# Does loop invariant has nothing to do with termination?

Consider the following program fragment:

var x, y: integer;
x := 1;
y := 0;

while y < x do
begin
x := 2*x;
y := y+1
end;


For the above fragment, which of the following is a loop invariant?

(A)x=y+1

(B)x=(y+1)^2

(C)x=(y+1)2^y

(D)x=2^y

(E)None of the above, since the loop does not terminate

As per my solution, the loop never seems to terminate. I came with the answer E but the D is the answer to the above questions. Isn't the loop invariant affected by the nontermination of the loop?

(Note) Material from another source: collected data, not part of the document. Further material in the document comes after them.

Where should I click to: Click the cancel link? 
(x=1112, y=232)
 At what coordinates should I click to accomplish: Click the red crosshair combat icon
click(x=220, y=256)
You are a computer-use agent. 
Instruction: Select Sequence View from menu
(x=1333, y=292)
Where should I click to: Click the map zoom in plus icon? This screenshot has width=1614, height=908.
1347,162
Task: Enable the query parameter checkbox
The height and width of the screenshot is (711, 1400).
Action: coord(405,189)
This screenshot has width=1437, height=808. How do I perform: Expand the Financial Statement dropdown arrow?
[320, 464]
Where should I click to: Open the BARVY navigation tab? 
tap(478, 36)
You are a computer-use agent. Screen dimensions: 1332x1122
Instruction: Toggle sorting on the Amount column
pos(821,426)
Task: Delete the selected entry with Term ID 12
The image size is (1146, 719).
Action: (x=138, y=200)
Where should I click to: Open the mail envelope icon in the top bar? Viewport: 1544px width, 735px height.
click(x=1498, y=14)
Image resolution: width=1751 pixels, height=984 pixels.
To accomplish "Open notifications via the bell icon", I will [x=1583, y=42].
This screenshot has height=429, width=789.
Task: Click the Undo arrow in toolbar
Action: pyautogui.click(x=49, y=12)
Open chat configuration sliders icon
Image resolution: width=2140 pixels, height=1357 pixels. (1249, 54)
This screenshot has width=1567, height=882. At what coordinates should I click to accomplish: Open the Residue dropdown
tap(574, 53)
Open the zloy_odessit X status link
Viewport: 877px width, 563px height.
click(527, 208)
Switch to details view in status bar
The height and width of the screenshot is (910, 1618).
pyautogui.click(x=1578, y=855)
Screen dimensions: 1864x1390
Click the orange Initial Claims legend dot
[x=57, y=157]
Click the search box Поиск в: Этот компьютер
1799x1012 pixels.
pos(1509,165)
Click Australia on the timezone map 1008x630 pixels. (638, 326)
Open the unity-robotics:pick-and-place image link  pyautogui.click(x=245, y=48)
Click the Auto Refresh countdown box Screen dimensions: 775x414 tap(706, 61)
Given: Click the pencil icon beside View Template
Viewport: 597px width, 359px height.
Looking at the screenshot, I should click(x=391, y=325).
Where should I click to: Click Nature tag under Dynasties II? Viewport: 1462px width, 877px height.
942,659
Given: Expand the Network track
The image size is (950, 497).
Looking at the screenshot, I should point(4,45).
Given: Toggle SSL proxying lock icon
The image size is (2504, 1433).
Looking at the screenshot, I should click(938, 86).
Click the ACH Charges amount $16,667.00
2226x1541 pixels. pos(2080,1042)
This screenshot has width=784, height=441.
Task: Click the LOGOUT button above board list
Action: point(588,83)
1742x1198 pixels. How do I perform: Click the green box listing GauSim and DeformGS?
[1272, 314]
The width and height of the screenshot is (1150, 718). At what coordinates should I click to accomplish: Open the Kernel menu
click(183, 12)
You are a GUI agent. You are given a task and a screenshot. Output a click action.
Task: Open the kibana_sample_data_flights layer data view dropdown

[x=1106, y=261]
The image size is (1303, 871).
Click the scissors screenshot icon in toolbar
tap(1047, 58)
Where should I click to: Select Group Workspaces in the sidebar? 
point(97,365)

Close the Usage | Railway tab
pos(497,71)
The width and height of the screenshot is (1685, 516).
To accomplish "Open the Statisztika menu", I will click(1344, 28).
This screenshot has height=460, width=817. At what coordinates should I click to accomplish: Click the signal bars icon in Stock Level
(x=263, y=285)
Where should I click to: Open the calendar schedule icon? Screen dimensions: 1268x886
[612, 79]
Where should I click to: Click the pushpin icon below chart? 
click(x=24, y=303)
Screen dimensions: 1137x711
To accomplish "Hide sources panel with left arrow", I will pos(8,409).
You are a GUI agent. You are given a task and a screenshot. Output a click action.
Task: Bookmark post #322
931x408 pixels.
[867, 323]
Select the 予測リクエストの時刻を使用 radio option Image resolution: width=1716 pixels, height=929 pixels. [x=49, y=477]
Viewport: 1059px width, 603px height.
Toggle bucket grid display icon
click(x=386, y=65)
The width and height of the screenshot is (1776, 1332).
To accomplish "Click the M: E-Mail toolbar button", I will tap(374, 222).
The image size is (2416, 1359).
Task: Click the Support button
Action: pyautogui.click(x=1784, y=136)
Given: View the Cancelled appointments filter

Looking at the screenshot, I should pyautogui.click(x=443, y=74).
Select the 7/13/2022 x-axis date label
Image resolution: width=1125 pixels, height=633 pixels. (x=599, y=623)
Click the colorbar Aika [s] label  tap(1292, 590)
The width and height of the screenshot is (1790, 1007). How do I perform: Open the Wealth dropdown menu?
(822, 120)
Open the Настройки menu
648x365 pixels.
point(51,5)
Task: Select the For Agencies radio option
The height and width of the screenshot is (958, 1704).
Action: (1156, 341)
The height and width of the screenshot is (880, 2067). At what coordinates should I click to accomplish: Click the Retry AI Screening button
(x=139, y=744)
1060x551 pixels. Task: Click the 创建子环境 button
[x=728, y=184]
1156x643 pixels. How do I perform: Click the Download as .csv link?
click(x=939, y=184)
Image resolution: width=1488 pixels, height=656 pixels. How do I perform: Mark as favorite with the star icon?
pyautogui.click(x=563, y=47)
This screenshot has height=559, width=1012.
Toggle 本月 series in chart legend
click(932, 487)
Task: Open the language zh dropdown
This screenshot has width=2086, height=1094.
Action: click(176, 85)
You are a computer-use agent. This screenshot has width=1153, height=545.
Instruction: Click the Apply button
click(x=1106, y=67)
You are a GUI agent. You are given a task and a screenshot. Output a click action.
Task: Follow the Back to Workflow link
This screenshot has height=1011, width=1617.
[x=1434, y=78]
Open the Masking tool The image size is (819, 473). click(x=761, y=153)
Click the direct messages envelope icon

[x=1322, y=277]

• Do you intend some of the $2$'s to be exponents? As it stands, none of the answers, including (E), are appropriate. Commented Feb 28, 2021 at 12:39
• Yeah, it was my mistake, I type the question wrong. You were right @RickDecker I intended the 2's to be exponents. I apologize for that. Commented Feb 28, 2021 at 12:54

The loop invariant is just a proposition which holds on each iteration of the loop (in your question, the relationship between $$x$$ and $$y$$ holds regardless, so no, it is not affected by loop nontermination). It doesn't inherently say anything about termination. It is potentially something that you can use to argue about termination.